The thinking is that this may increase the demand for baby formula, which is a key product for China’s milk producers.
YST Dairy focuses on the production of premium raw milk, which it sells to downstream or integrated milk producers such as Yili, Mengniu and Feihe Dairy. According to its listing prospectus, it owns and operates two mega-scale farms and two large-scale farms. It is planning to build another five farms in the next three years and to increase the size of its herd to 100,000 dairy cows by 2017 from 38,788 cows at the end of June this year.
The low-end pricing of the IPO suggests there was quite a bit of price sensitivity in the order book, but it is also encouraging to see the issuer show some restraint in terms of valuation and not try to push the price too much.
According to sources, there was good investor support at the final price, which translates into a 2014 price-to-earnings ratio of 17 times, while the company would have lost some institutional investors had it chosen to price higher. The deal was marketed at P/E multiple of 15.7 to 20 times.

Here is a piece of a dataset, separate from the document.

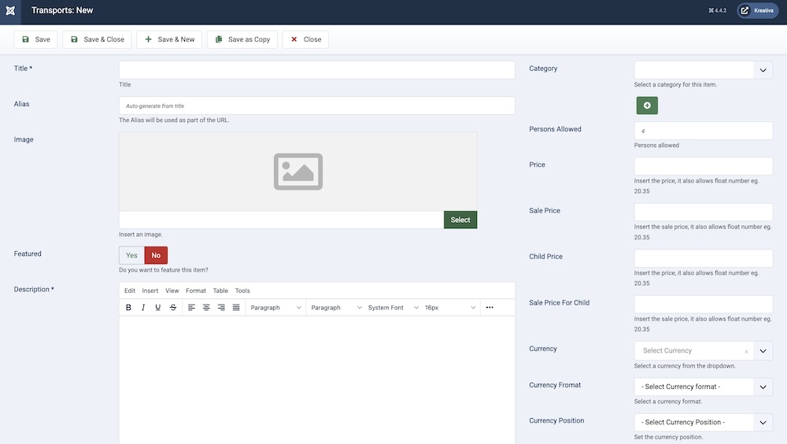787x444 pixels.
Task: Show more editor toolbar options
Action: click(x=490, y=308)
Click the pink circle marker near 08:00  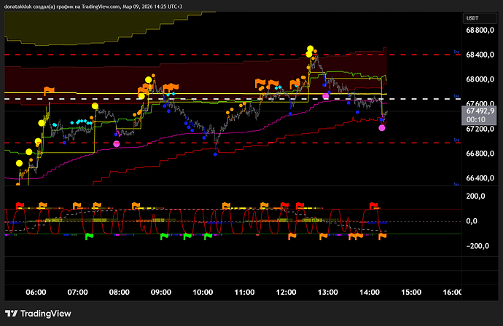click(x=117, y=144)
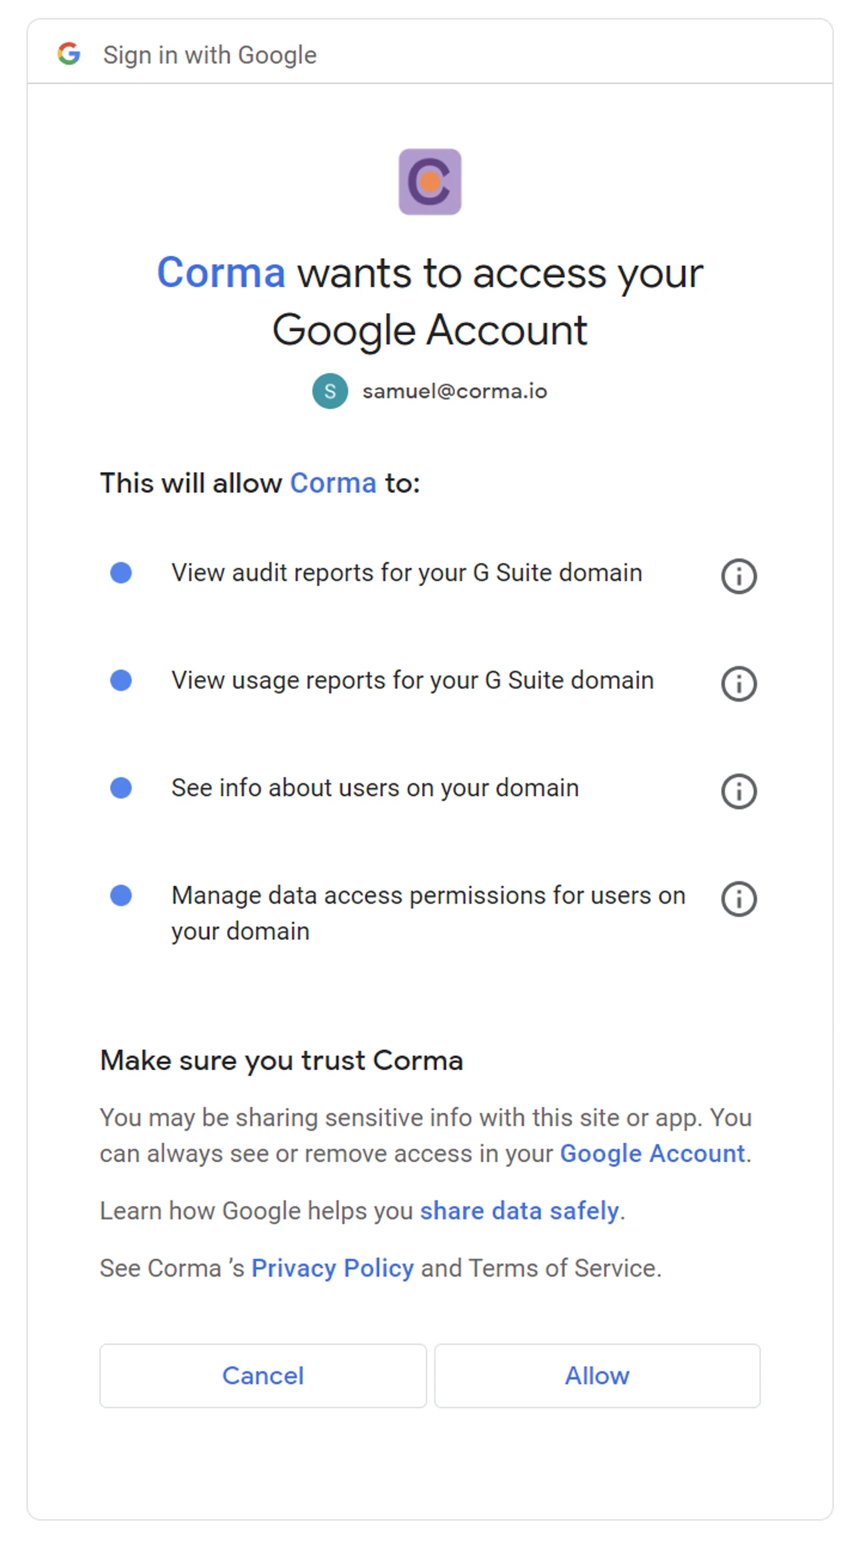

China Huishan Dairy, which completed a Hong Kong IPO in September, also priced at 17 times forward earnings, although that was based on the bookrunner consensus for the fiscal year to March 2014, making YST Dairy look slightly more aggressive.
YST Dairy is coming at a discount to Hong Kong-listed China Modern Dairy, though, which is also focusing on the upstream, raw milk part of the market. China Modern has seen its share price double since early July and it is currently trading at 22.6 times its projected earnings for the fiscal year to June 2014 and 16.8 times for fiscal 2015.
At the time of the deal, sources said that some top-quality long-only funds chose not to participate in the Huishan Dairy IPO as they felt the price range did not give enough compensation for the execution risks related to the expansion of its downstream business. Some also argued that the tight discount versus the key comparables did not leave any upside.
Huishan Dairy’s share price fell 6% in the first two days of trading, but then started to edge higher, supported by the favourable sector bid. On Thursday it closed 15.4% above the HK$2.67 IPO price at HK$3.08.
There was little information available about the types of investors that participated in the YST Dairy offering, but bankers close to the deal said it attracted a large number of institutional accounts, including international ones.
Industry leader China Mengniu Dairy, which is one of YST Dairy’s top-five customers, came in as a cornerstone investor and bought $60 million worth of shares.
The 10% retail offering was 14.8 times covered, which means it ended up just below the threshold for a first-level clawback that could have increased the retail portion of the deal to 30%.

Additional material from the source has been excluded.